Sansasyonel bir haber başlığından yola çıkarak, belirsiz kaynaklar üzerine sürdüğümüz iz bizi, konuyla çok da bağlantısı olmayan bir habere ve rapora götürdü. Türkiye’de New York Times’a dayandırılan bu haberin tıpkı uzun yıllar önce okullarda oynadığımız kulaktan kulağa oyununu andırdığını söyleyebiliriz. Herkes birbirine haberi aktarırken yeni eklemeler, çıkarmalar yapıyor ve sonunda bambaşka bir manzara ile karşılaşıyoruz. Hızlıca, tekrar aşama aşama baktığımızda ortaya kısaca şöyle bir tablo çıkıyor;
- Ebay - MyndPlay ile alışveriş alışkanlıklarını anlamak için beyindeki sinyalleri ölçen bir araştırma yapıyor. En popüler sonucu ile alışverişin F1 yarışı bitirmekten daha eğlenceli olduğu ortaya çıkıyor.
- Araştırma farklı sitelerde bu haliyle yer alıyor.
- The Sun haberi hazırlarken konu ile hiç alakası yokken 2017 tarihli haberinde “Alışveriş yapmak seksten bile zevkli” diye bir cümle ekliyor.
- Haber New York Post ve bazı magazin yayınlarında yer alıyor.
- Haber Türkçe’ye çevrilirken kaynak birden New York Times’a dönüşüyor.

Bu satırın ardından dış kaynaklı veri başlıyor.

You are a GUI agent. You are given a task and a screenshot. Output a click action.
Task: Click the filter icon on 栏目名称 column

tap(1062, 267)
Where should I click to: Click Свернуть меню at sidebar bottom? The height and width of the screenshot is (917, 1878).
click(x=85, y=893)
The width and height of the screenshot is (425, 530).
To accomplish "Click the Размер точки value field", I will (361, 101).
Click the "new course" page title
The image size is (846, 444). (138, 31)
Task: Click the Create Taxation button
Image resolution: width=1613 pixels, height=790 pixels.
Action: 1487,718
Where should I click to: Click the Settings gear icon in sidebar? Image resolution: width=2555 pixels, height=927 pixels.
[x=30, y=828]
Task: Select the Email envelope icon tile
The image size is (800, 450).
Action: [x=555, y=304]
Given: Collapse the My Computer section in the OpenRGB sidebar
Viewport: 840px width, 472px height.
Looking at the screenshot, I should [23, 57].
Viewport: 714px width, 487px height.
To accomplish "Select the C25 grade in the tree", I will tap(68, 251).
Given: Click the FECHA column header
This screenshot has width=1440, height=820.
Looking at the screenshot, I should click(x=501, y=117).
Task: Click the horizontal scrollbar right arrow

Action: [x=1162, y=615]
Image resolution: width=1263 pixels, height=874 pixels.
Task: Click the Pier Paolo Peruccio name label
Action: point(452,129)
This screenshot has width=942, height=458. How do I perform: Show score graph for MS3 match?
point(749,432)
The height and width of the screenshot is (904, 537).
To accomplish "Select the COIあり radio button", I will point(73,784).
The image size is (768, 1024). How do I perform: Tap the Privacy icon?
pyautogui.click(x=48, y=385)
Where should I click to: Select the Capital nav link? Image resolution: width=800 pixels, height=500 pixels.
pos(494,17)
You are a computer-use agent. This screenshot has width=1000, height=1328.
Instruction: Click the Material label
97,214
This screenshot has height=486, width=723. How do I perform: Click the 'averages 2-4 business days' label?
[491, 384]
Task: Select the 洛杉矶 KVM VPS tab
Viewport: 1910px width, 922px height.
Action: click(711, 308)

- Türkiye’deki ana akım haber siteleri 2017’den bu yana farklı tarihlerde bu haberi yayımlıyor ve sosyal medyadan paylaşıyor.
Peki bunun sonucu ne? Abartılı görsellerle, “Bilim insanları seksten daha fazla haz veren aktiviteyi açıkladı” başlığıyla birlikte etkileşim odaklı “yanlış” habercilik.
Sonuç olarak işin tehlikeli kısmının belki de bu noktada başladığını söyleyebiliriz. Bu sansasyonel başlıklar, manipülasyon ve çarpıtma gibi yöntemlerle bambaşka bir hakikate dönüşüyor. Ve bu yeni hakikat arama motorlarında ve fanuslarımızda o kadar yaygınlaşıyor ki, döngünün en başındaki gerçeğe ulaşabilmek bile olanaksız hale geliyor. Bir süre sonra da artık yalan haber üretmeye bile gerek kalmıyor. Yalan haberin cazibesi haberin kaynağını bile manipüle ettiği için aslında sahte haber üretmeye başlanıyor ve paradoksal olarak, bu sefer haber doğru kabul edilmeye başlanıyor. Bu da mücadele edilmesi gereken, sınırları daha muğlak, daha karmaşık bir sarmalı karşımıza getiriyor.